WIRE: I've got to get me some of those shades.

And the controversial new Saudi-backed LIV Golf tour making its debut this morning. Phil Mickelson, one of seven Major champions, headlining this 48-player field outside of London. Multiple reports have two more former Major winners, Bryson DeChambeau and Patrick Reed, joining the league in the coming weeks. The PGA Tour has threatened to punish any player who plays in the LIV series.

Laura, this is certainly changing the PGA Tour as we know it.

JARRETT: Yes. All right, Coy. Thank you -- appreciate it.

WIRE: You got it.

JARRETT: More than 30 million Americans are currently bracing for a dangerous and deadly heat wave targeting the southwest this weekend. The region is expected to see more than 80 daily record-breaking high temperatures, including in Death Valley, California, one of the hottest places on earth.

CNN's Derek Van Dam joins me now. Derek, what kind of temperatures are we talking about here?

DEREK VAN DAM, AMS METEOROLOGIST: Yes, Laura. These are the types of temperatures that can take your parked car in the sunshine and turn it into a literal furnace in 30 minutes. And in 60 minutes, it can turn into a figurative oven.

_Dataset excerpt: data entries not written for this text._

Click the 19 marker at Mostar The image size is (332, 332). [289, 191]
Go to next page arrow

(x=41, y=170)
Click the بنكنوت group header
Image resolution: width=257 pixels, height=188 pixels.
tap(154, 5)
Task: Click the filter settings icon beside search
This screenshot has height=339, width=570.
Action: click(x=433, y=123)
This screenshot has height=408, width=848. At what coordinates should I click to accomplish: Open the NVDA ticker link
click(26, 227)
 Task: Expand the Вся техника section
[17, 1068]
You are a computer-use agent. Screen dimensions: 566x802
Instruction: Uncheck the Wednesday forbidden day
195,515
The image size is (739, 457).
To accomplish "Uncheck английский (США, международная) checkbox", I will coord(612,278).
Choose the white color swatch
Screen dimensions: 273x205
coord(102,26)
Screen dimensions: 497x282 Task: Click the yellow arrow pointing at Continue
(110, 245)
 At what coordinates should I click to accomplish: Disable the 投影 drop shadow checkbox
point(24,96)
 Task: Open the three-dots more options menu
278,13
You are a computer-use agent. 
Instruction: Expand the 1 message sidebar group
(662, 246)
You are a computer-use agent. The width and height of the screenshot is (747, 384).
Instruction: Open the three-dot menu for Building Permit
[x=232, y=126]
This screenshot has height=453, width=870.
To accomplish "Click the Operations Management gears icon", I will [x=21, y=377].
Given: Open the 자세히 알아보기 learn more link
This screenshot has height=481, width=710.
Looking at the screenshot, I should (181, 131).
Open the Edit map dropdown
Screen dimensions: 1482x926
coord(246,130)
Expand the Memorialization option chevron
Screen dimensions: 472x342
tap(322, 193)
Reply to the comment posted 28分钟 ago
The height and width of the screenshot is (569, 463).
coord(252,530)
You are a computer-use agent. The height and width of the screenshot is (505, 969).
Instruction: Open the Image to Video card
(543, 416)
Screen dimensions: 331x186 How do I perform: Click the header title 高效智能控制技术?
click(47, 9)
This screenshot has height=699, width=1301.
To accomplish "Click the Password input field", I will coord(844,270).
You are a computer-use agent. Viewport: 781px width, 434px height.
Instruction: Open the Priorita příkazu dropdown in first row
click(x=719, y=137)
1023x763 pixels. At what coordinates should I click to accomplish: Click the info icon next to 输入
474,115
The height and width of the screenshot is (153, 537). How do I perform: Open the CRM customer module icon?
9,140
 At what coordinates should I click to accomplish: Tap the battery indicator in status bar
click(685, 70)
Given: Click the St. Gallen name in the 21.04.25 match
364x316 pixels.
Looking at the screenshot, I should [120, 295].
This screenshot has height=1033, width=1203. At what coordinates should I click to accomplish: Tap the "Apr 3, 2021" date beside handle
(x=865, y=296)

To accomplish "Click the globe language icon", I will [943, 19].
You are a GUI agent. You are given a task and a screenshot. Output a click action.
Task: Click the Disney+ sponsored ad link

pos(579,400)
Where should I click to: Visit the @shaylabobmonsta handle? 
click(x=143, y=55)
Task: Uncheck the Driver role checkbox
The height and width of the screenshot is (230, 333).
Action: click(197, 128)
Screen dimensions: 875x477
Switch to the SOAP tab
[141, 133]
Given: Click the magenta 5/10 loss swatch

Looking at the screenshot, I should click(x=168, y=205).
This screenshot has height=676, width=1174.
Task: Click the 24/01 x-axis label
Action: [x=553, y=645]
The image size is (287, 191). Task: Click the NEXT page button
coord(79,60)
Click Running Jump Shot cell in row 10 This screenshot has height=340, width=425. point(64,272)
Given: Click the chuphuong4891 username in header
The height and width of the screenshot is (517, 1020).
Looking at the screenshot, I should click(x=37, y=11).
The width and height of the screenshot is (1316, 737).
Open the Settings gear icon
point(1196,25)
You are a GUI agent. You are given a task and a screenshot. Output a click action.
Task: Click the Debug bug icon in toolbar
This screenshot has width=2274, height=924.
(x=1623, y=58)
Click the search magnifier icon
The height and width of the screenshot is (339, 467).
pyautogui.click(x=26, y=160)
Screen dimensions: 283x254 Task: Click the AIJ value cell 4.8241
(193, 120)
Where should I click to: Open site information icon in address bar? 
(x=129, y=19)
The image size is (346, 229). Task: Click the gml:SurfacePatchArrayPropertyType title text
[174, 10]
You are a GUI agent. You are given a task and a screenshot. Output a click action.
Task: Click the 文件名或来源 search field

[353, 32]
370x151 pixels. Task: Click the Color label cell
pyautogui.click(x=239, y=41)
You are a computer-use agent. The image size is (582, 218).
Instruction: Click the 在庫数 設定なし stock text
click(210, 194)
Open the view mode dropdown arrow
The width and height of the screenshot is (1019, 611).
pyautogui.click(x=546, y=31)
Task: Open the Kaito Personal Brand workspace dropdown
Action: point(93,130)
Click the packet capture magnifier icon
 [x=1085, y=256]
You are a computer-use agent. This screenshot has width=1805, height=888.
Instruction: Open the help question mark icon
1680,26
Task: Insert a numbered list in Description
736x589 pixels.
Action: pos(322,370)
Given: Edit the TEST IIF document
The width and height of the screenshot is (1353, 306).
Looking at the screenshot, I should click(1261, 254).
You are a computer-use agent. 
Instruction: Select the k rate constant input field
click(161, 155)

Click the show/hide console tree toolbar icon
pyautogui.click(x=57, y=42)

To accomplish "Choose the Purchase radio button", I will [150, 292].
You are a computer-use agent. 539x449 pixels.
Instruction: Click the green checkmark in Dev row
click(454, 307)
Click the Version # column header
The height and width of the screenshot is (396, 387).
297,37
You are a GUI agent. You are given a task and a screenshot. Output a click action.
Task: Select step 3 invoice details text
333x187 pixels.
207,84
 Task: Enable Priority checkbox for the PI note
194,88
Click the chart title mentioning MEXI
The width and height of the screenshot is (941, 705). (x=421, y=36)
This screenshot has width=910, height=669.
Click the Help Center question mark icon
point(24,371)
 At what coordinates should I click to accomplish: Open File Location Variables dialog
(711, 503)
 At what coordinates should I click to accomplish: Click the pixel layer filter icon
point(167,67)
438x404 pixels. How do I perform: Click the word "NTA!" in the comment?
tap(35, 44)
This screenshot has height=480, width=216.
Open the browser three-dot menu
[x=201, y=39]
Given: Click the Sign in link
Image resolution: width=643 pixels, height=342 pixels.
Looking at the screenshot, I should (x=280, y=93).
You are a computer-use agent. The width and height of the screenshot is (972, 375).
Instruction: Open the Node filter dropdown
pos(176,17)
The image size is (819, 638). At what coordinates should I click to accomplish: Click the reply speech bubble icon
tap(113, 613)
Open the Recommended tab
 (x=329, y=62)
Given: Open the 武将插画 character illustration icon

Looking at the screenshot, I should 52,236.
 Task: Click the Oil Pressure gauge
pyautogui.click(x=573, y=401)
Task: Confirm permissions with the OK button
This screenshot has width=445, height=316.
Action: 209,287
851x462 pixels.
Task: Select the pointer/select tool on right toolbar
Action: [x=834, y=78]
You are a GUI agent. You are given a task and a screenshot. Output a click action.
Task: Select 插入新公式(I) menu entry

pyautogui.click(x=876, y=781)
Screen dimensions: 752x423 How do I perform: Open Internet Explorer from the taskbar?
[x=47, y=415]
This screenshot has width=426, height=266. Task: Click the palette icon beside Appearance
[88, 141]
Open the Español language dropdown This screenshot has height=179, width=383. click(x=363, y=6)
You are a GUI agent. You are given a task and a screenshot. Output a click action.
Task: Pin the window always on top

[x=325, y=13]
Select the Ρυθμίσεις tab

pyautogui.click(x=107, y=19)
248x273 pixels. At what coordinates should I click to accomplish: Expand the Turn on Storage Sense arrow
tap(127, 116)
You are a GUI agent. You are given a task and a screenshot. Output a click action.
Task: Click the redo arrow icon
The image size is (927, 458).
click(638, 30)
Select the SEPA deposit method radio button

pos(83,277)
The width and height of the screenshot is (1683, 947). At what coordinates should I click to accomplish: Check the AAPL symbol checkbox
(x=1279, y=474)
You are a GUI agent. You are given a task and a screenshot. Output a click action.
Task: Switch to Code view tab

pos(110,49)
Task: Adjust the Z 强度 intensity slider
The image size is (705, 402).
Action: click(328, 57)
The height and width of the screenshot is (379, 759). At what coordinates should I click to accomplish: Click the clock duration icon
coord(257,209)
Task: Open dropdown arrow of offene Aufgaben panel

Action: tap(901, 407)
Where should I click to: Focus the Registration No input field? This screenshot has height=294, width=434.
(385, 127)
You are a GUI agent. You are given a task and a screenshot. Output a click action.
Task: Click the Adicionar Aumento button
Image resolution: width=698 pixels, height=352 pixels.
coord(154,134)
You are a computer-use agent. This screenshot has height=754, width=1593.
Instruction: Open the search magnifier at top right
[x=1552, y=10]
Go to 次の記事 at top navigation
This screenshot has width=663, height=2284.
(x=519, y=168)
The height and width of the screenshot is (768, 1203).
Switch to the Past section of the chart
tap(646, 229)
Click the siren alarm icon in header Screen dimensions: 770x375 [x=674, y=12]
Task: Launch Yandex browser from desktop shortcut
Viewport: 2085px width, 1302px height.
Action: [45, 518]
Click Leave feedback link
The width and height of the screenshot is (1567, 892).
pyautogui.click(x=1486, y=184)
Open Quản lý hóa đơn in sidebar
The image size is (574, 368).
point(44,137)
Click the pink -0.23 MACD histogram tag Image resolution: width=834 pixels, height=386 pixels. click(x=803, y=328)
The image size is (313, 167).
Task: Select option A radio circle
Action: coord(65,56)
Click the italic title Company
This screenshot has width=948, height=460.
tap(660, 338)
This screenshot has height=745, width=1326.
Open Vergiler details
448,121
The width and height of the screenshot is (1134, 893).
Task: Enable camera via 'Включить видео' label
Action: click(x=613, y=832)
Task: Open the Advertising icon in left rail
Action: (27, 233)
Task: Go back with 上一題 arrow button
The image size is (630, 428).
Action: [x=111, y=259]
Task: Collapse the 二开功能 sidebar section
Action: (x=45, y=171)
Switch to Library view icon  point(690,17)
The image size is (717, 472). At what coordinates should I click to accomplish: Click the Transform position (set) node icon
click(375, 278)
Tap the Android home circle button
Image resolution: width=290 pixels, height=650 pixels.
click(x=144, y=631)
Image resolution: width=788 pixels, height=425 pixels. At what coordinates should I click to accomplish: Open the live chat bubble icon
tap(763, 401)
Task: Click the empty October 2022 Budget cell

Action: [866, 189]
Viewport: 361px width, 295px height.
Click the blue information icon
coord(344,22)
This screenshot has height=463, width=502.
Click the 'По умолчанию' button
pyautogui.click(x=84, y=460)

This is hot weather, it is dangerous, and you need to take this seriously. We're talking about triple-digit heat Las Vegas to Phoenix. And that spreads eastward towards Texas through the course of the weekend, all underneath this heat dome that is not only going to allow for those record-breaking temperatures during the day but keep our temperatures well above average overnight as we sleep, not giving time for our bodies to recuperate from the excessive heat that will be ongoing across this area.

Check out these temperatures. San Antonio to Dallas, to Oklahoma City, El Paso, Albuquerque, we're talking triple-digits and it's going to last right through the better part of the weekend -- Laura.

JARRETT: That is wild. All right, Derek. Thank you -- appreciate it.

Thanks so much for joining us today. I'm Laura Jarrett. "NEW DAY" starts right now.